# Prove that there exist infinitely many primes $p$ such that $13 \mid p^3+1$

$$\textbf{Question:}$$Prove that there exist infinitely many primes $$p$$ such that $$13 \mid p^3+1$$

I could easily see that the given is equivalent to showing that there are infinitely many primes $$p$$ such that, $$p \equiv \{4,10,12\} \pmod{13}$$

To prove this,I wanted to somehow generalize the idea used to show the infinitude of primes of the form $$4k+1$$.

And yes,this whole thing follows easily from drichlet theorem.But I was looking for a somewhat elementary proof.

• There is no Euclidean proof for the existence of infinitely many primes $p \equiv 4,10 \bmod 13$. See math.stackexchange.com/a/3346456/589 – lhf Jun 27 '20 at 13:47

## 1 Answer

Yes, there is an elementary proof which requires nothing more than quadratic reciprocity.
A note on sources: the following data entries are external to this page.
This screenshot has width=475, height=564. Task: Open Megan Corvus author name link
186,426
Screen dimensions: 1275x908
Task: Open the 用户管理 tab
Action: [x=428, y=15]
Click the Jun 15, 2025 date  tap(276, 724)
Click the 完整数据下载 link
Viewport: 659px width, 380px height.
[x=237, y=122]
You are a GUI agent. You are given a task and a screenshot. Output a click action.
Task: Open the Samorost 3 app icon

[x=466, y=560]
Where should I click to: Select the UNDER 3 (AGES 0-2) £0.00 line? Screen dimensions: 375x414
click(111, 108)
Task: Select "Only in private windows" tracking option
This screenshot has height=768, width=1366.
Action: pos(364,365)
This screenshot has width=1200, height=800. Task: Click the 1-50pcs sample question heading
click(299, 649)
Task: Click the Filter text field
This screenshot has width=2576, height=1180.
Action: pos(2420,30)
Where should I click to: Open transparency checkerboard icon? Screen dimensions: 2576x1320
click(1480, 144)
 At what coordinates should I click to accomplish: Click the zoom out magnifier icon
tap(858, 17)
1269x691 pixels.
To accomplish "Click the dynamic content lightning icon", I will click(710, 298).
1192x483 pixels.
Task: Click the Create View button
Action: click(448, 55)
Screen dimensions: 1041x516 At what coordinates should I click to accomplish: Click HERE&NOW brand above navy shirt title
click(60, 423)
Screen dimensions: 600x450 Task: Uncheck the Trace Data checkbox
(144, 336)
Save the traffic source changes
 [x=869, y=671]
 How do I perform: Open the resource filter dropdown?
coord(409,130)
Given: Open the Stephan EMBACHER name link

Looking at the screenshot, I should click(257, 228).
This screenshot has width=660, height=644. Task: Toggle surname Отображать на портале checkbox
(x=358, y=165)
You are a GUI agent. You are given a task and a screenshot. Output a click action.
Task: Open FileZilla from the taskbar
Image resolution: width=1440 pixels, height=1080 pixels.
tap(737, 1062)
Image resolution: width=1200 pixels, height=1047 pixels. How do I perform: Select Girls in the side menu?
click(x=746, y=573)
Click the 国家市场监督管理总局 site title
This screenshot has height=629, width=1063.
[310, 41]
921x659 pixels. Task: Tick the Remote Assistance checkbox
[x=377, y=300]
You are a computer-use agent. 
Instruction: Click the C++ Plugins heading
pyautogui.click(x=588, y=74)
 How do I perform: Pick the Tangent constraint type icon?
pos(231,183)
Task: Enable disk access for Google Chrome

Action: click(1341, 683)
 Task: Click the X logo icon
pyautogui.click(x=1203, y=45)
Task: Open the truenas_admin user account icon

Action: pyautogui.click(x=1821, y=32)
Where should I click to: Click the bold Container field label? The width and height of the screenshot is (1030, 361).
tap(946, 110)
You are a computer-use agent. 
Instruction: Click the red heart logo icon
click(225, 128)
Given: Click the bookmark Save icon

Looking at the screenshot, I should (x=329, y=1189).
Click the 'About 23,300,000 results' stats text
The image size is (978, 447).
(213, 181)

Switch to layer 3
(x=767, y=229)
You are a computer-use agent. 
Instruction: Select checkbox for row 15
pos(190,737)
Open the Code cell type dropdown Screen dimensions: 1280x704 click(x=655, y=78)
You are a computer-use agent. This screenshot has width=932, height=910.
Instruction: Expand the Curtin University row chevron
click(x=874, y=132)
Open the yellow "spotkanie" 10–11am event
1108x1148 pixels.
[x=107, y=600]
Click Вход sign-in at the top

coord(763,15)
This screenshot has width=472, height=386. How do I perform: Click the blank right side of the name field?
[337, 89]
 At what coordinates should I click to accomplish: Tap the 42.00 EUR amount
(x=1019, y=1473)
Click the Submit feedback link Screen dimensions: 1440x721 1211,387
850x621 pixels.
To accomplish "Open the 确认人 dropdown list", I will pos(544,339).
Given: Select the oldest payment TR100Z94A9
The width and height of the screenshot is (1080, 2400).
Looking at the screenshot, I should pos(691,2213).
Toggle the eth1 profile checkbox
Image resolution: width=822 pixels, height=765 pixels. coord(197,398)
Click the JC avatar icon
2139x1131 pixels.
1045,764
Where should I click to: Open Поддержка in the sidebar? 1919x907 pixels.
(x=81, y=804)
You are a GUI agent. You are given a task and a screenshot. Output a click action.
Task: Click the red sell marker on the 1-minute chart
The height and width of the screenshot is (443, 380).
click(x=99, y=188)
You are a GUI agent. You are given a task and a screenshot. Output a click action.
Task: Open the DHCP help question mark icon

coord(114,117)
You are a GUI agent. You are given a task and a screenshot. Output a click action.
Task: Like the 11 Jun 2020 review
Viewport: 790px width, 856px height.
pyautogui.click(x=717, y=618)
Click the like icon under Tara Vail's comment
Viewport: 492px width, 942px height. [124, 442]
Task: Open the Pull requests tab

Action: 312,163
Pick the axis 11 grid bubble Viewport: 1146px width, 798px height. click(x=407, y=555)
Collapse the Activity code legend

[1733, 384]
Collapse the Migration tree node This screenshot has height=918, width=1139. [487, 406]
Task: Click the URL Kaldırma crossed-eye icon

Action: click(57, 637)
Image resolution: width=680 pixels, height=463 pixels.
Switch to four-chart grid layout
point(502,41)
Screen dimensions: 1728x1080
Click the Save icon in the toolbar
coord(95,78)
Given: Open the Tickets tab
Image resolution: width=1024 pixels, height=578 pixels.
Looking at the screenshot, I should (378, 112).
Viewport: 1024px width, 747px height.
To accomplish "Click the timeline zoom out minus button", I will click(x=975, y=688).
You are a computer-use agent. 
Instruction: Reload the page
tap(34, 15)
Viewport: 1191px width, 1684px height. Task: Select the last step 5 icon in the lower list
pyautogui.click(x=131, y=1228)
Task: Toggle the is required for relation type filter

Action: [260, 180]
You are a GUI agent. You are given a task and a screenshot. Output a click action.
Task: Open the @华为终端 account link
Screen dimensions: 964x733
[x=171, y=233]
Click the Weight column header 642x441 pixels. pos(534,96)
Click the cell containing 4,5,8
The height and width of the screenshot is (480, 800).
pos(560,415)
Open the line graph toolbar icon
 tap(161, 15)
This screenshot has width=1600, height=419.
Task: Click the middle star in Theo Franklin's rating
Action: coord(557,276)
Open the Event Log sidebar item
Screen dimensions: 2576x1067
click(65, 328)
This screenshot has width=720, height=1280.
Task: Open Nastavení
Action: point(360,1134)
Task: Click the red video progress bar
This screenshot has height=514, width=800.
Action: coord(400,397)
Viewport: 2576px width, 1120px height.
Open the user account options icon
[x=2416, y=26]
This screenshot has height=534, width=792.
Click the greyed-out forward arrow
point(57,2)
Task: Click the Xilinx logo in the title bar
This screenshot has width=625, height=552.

Thanks to @lhf for the pointer to Murty’s classical paper on this. I had heard about it but never seen the proof before, and the result of Schur cited in the paper was enlightening. Murty’s paper is already sufficient to answer the OP because it implies we can pick out primes that are $$12 \pmod{13}$$, but it’s a bit unsatisfying not to include the other two residues by a simpler construction. This is indeed possible!

Note that the set of residues $$\{4,10,12\}$$ is equal to the set difference of the subgroups $$\langle 4 \rangle$$ (of order 6) and $$\langle 3\rangle = \{1,3,9\}$$ in $$(\mathbb Z/13\mathbb Z)^\times$$. This affords us the following strategy:

1. Choose a polynomial $$f$$ such that the primes dividing $$f(n)$$ always lie in the subgroup $$\langle 4 \rangle$$.
2. Further select $$f$$ so that $$f(n)$$ does not belong to $$\{1,3,9\} \pmod{13}$$, so that at least one prime factor belongs to the coset $$\{4,10,12\}$$.

The theorem of Schur cited by Murty assures us that 1 is possible, but in this case it’s a familiar object: since $$(\mathbb Z/13\mathbb Z)^\times$$ is cyclic, the unique subgroup of order 6 is just the set of quadratic residues, so reciprocity gives us this easily by choosing $$f$$ so that $$13$$ is a quadratic residue mod $$f(n)$$, such as $$f(n) = 4n^2 - 13$$. To satisfy 2, we just need to tweak it very slightly: $$f(n) := 52n^2-1$$ will do.

We now proceed with the Euclidean argument. Let $$p_1, \ldots, p_k$$ be any finite (possibly empty) list of primes congruent to $$\{4,10,12\}$$, and take $$P = 52(p_1 \cdots p_k)^2 - 1 > 1$$. Let $$q$$ be a prime divisor of $$P$$. Clearly $$q$$ is odd, and has $$52$$ (hence $$13$$) as a quadratic residue, so by reciprocity $$q$$ belongs to one of the residue classes $$\{1,3,4,9,10,12\}$$ mod 13. And $$q$$ cannot be equal to any of the $$p_i$$ since $$P$$ is coprime to all of them.

So $$P$$ is composed entirely of primes in those 6 classes, but since $$P\equiv 12 \pmod{13}$$ (and $$P$$ is positive), at least one prime divisor of $$P$$ does not belong to any of the 3 residue classes $$\{1,3,9\}$$ mod 13. This divisor is thus a prime congruent to $$\{4, 10, 12\}$$ mod 13 which does not appear in the original list of $$k$$ primes, which completes our argument.